Stronger Jaws Mean More Milk

BELGIUM - Why do piglets with a lean muscle gene show improved survivability and quicker growth?
calendar icon 20 February 2009
clock icon 2 minute read

The answer, according to university researchers in Belgium, is that the muscle they use for suckling is more developed at birth, and this helps them get life-saving colostrum quicker and more efficiently.


Image: NPA

Rattlerow’s Optimus and Maximus boars, which carry the Bettergen Muscle+ gene, pass on higher lean meat content, less back fat and increased uniformity.

But producers using these sires have also been seeing piglets with significantly more vitality and improved survivability.

Researchers at Ghent university have discovered the link — piglets inheriting the gene have a better developed masseter muscle.
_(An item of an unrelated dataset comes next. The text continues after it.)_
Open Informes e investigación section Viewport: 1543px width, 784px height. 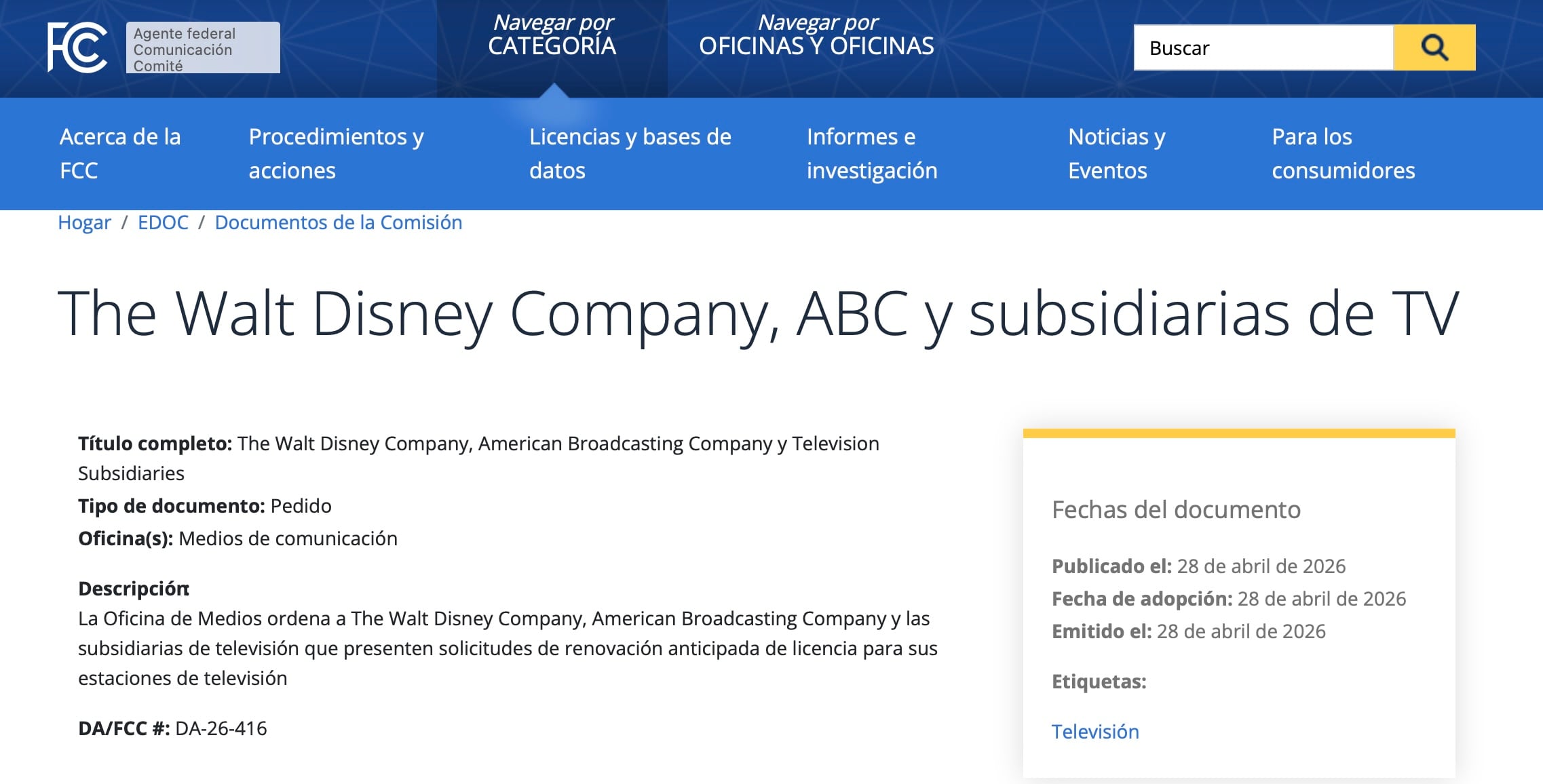(872, 153)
The masseter muscle is in the jaw and is integral to piglets’ sucking reflex.

“A better developed masseter muscle can significantly benefit suckling and colostrum intake and it is this that can positively influence neonatal piglet survival,” said geneticist Geert Spincemaille, of Rattlerow Seghers Belgium.

Research shows piglets sired by boars that pass on the Bettergen Muscle+ gene to offspring have markedly higher intakes of colostrum than genotypes that do not carry the gene.